── Task data

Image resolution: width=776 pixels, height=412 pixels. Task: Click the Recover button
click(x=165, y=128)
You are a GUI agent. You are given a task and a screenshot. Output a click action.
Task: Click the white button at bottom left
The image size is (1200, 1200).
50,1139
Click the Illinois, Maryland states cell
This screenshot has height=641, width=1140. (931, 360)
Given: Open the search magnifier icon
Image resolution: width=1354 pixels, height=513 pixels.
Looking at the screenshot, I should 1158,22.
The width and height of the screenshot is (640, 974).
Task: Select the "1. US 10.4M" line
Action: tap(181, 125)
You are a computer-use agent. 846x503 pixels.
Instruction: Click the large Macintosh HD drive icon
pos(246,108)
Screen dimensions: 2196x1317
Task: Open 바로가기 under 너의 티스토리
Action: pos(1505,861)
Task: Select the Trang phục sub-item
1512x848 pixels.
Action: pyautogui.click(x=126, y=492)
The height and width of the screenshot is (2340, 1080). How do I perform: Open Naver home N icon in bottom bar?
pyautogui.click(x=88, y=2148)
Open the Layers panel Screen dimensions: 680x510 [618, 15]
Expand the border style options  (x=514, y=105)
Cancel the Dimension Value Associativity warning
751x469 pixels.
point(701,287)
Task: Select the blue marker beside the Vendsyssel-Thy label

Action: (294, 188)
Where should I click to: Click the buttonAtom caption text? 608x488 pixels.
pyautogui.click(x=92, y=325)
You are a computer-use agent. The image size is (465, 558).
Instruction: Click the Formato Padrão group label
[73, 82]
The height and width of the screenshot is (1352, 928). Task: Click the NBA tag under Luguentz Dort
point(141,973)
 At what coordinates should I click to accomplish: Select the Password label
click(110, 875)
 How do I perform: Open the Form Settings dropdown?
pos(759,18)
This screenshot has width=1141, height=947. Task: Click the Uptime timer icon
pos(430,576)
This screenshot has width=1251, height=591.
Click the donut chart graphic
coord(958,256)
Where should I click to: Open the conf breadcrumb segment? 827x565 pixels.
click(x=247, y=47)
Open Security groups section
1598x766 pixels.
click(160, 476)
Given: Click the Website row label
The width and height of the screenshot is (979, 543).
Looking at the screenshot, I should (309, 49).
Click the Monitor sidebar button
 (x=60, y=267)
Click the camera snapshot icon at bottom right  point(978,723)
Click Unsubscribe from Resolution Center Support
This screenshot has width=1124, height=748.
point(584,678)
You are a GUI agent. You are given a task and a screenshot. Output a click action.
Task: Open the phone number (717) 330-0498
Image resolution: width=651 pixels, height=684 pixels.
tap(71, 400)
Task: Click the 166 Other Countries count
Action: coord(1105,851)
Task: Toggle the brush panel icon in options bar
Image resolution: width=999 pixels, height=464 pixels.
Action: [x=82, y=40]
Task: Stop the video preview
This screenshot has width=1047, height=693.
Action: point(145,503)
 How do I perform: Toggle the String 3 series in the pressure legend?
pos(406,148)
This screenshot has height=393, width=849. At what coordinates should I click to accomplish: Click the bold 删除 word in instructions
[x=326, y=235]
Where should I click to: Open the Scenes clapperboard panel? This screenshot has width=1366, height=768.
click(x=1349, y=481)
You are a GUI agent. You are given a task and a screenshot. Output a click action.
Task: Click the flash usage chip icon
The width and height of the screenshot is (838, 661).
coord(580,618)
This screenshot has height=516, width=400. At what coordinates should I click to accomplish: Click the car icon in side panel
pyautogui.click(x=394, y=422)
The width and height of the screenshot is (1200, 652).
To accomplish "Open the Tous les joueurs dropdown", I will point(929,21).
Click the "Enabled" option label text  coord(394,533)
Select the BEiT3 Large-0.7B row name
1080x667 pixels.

────

#### Your assignment
Return a word-for-word copy of the lines above from the one holding "At what coordinates should I click to accomplish: Select" through the one holding "This screenshot has width=1251, height=591.", with both of them included and nothing besides.

#### Solved problem
 At what coordinates should I click to accomplish: Select the Password label
click(110, 875)
 How do I perform: Open the Form Settings dropdown?
pos(759,18)
This screenshot has width=1141, height=947. Task: Click the Uptime timer icon
pos(430,576)
This screenshot has width=1251, height=591.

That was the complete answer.